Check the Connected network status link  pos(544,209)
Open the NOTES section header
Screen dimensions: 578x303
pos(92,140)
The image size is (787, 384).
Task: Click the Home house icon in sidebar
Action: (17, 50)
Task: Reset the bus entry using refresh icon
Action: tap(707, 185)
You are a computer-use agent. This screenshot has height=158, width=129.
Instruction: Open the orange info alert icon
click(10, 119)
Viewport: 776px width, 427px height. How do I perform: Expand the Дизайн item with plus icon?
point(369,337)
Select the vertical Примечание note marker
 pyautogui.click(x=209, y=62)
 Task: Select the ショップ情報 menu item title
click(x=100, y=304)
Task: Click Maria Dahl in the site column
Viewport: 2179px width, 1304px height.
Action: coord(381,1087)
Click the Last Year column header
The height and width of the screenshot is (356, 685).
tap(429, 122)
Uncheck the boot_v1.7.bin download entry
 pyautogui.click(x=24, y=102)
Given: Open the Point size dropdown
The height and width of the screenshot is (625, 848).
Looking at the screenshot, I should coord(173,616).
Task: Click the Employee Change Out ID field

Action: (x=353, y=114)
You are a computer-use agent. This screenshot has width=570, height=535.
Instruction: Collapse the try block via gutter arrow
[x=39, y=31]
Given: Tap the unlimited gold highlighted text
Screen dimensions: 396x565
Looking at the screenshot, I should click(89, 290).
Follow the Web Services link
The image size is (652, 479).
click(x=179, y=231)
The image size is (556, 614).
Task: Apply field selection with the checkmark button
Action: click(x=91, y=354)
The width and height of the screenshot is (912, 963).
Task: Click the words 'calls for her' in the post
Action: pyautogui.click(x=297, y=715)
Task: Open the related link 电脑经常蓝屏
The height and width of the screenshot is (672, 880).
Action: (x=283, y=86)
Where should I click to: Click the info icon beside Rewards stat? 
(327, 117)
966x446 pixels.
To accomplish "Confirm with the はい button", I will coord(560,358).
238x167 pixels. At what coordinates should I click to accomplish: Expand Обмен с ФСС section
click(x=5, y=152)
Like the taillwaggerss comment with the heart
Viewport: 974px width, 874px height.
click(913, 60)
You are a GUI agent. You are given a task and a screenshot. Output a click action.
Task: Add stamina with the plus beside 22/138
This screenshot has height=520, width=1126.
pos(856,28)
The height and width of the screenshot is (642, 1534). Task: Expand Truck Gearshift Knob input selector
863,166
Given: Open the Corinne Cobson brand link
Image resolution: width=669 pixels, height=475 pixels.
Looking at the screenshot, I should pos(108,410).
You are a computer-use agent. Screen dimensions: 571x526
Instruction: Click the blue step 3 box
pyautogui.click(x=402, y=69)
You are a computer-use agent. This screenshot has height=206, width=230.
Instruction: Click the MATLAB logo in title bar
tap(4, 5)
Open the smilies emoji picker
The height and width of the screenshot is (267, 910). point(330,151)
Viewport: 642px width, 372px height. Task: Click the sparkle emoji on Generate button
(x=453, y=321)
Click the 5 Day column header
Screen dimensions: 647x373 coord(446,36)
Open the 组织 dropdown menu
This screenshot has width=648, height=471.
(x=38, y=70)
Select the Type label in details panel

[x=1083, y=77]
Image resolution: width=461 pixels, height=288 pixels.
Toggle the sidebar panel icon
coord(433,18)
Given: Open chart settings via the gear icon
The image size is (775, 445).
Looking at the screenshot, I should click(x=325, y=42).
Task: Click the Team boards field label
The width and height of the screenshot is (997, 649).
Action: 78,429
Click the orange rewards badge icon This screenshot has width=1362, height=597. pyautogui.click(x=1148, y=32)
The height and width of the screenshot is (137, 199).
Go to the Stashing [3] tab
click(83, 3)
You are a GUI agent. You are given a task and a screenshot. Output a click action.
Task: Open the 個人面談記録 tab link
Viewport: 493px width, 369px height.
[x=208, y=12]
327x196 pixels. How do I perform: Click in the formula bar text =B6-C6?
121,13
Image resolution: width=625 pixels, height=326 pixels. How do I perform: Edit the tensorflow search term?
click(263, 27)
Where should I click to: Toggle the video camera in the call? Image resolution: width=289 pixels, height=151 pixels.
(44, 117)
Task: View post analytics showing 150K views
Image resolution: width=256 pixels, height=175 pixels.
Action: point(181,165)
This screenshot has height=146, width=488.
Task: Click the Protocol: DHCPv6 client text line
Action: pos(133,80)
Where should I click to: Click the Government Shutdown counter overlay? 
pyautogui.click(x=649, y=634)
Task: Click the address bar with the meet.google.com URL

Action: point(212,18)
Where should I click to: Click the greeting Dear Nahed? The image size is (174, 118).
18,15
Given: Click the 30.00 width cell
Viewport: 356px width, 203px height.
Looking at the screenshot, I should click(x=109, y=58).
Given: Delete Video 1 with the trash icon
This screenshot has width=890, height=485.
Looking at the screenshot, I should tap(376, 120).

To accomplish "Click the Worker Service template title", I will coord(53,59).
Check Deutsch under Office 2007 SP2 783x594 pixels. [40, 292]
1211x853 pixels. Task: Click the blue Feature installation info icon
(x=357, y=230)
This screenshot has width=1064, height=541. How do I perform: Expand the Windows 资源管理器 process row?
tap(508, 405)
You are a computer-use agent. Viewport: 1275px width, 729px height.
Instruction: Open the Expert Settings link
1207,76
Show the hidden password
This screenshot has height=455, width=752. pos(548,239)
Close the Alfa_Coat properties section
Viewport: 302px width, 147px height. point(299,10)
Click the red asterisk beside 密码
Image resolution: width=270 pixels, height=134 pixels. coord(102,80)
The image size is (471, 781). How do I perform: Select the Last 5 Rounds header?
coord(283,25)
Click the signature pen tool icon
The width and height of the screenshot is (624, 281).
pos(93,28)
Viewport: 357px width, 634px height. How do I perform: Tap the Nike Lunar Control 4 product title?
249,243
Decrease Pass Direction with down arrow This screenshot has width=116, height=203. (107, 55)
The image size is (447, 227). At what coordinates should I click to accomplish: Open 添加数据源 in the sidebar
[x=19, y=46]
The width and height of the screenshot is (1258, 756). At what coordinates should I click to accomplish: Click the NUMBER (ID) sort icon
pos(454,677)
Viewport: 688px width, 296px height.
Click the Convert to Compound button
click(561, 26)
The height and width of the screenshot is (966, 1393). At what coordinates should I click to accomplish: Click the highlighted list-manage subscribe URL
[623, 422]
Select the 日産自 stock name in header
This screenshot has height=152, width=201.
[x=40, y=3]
__________
Task requirements:
For this exercise, give the entries above again with no difference at all.

Exercise result:
Check the Connected network status link  pos(544,209)
Open the NOTES section header
Screen dimensions: 578x303
pos(92,140)
The image size is (787, 384).
Task: Click the Home house icon in sidebar
Action: (17, 50)
Task: Reset the bus entry using refresh icon
Action: tap(707, 185)
You are a computer-use agent. This screenshot has height=158, width=129.
Instruction: Open the orange info alert icon
click(10, 119)
Viewport: 776px width, 427px height. How do I perform: Expand the Дизайн item with plus icon?
point(369,337)
Select the vertical Примечание note marker
 pyautogui.click(x=209, y=62)
 Task: Select the ショップ情報 menu item title
click(x=100, y=304)
Task: Click Maria Dahl in the site column
Viewport: 2179px width, 1304px height.
Action: coord(381,1087)
Click the Last Year column header
The height and width of the screenshot is (356, 685).
tap(429, 122)
Uncheck the boot_v1.7.bin download entry
 pyautogui.click(x=24, y=102)
Given: Open the Point size dropdown
The height and width of the screenshot is (625, 848).
Looking at the screenshot, I should coord(173,616).
Task: Click the Employee Change Out ID field

Action: (x=353, y=114)
You are a computer-use agent. This screenshot has width=570, height=535.
Instruction: Collapse the try block via gutter arrow
[x=39, y=31]
Given: Tap the unlimited gold highlighted text
Screen dimensions: 396x565
Looking at the screenshot, I should click(89, 290).
Follow the Web Services link
The image size is (652, 479).
click(x=179, y=231)
The image size is (556, 614).
Task: Apply field selection with the checkmark button
Action: click(x=91, y=354)
The width and height of the screenshot is (912, 963).
Task: Click the words 'calls for her' in the post
Action: pyautogui.click(x=297, y=715)
Task: Open the related link 电脑经常蓝屏
The height and width of the screenshot is (672, 880).
Action: (x=283, y=86)
Where should I click to: Click the info icon beside Rewards stat? 
(327, 117)
966x446 pixels.
To accomplish "Confirm with the はい button", I will coord(560,358).
238x167 pixels. At what coordinates should I click to accomplish: Expand Обмен с ФСС section
click(x=5, y=152)
Like the taillwaggerss comment with the heart
Viewport: 974px width, 874px height.
click(913, 60)
You are a GUI agent. You are given a task and a screenshot. Output a click action.
Task: Add stamina with the plus beside 22/138
This screenshot has height=520, width=1126.
pos(856,28)
The height and width of the screenshot is (642, 1534). Task: Expand Truck Gearshift Knob input selector
863,166
Given: Open the Corinne Cobson brand link
Image resolution: width=669 pixels, height=475 pixels.
Looking at the screenshot, I should pos(108,410).
You are a computer-use agent. Screen dimensions: 571x526
Instruction: Click the blue step 3 box
pyautogui.click(x=402, y=69)
You are a computer-use agent. This screenshot has height=206, width=230.
Instruction: Click the MATLAB logo in title bar
tap(4, 5)
Open the smilies emoji picker
The height and width of the screenshot is (267, 910). point(330,151)
Viewport: 642px width, 372px height. Task: Click the sparkle emoji on Generate button
(x=453, y=321)
Click the 5 Day column header
Screen dimensions: 647x373 coord(446,36)
Open the 组织 dropdown menu
This screenshot has width=648, height=471.
(x=38, y=70)
Select the Type label in details panel

[x=1083, y=77]
Image resolution: width=461 pixels, height=288 pixels.
Toggle the sidebar panel icon
coord(433,18)
Given: Open chart settings via the gear icon
The image size is (775, 445).
Looking at the screenshot, I should click(x=325, y=42).
Task: Click the Team boards field label
The width and height of the screenshot is (997, 649).
Action: 78,429
Click the orange rewards badge icon This screenshot has width=1362, height=597. pyautogui.click(x=1148, y=32)
The height and width of the screenshot is (137, 199).
Go to the Stashing [3] tab
click(83, 3)
You are a GUI agent. You are given a task and a screenshot. Output a click action.
Task: Open the 個人面談記録 tab link
Viewport: 493px width, 369px height.
[x=208, y=12]
327x196 pixels. How do I perform: Click in the formula bar text =B6-C6?
121,13
Image resolution: width=625 pixels, height=326 pixels. How do I perform: Edit the tensorflow search term?
click(263, 27)
Where should I click to: Toggle the video camera in the call? Image resolution: width=289 pixels, height=151 pixels.
(44, 117)
Task: View post analytics showing 150K views
Image resolution: width=256 pixels, height=175 pixels.
Action: point(181,165)
This screenshot has height=146, width=488.
Task: Click the Protocol: DHCPv6 client text line
Action: pos(133,80)
Where should I click to: Click the Government Shutdown counter overlay? 
pyautogui.click(x=649, y=634)
Task: Click the address bar with the meet.google.com URL

Action: point(212,18)
Where should I click to: Click the greeting Dear Nahed? The image size is (174, 118).
18,15
Given: Click the 30.00 width cell
Viewport: 356px width, 203px height.
Looking at the screenshot, I should click(x=109, y=58).
Given: Delete Video 1 with the trash icon
This screenshot has width=890, height=485.
Looking at the screenshot, I should tap(376, 120).

To accomplish "Click the Worker Service template title", I will coord(53,59).
Check Deutsch under Office 2007 SP2 783x594 pixels. [40, 292]
1211x853 pixels. Task: Click the blue Feature installation info icon
(x=357, y=230)
This screenshot has width=1064, height=541. How do I perform: Expand the Windows 资源管理器 process row?
tap(508, 405)
You are a computer-use agent. Viewport: 1275px width, 729px height.
Instruction: Open the Expert Settings link
1207,76
Show the hidden password
This screenshot has height=455, width=752. pos(548,239)
Close the Alfa_Coat properties section
Viewport: 302px width, 147px height. point(299,10)
Click the red asterisk beside 密码
Image resolution: width=270 pixels, height=134 pixels. coord(102,80)
The image size is (471, 781). How do I perform: Select the Last 5 Rounds header?
coord(283,25)
Click the signature pen tool icon
The width and height of the screenshot is (624, 281).
pos(93,28)
Viewport: 357px width, 634px height. How do I perform: Tap the Nike Lunar Control 4 product title?
249,243
Decrease Pass Direction with down arrow This screenshot has width=116, height=203. (107, 55)
The image size is (447, 227). At what coordinates should I click to accomplish: Open 添加数据源 in the sidebar
[x=19, y=46]
The width and height of the screenshot is (1258, 756). At what coordinates should I click to accomplish: Click the NUMBER (ID) sort icon
pos(454,677)
Viewport: 688px width, 296px height.
Click the Convert to Compound button
click(561, 26)
The height and width of the screenshot is (966, 1393). At what coordinates should I click to accomplish: Click the highlighted list-manage subscribe URL
[623, 422]
Select the 日産自 stock name in header
This screenshot has height=152, width=201.
[x=40, y=3]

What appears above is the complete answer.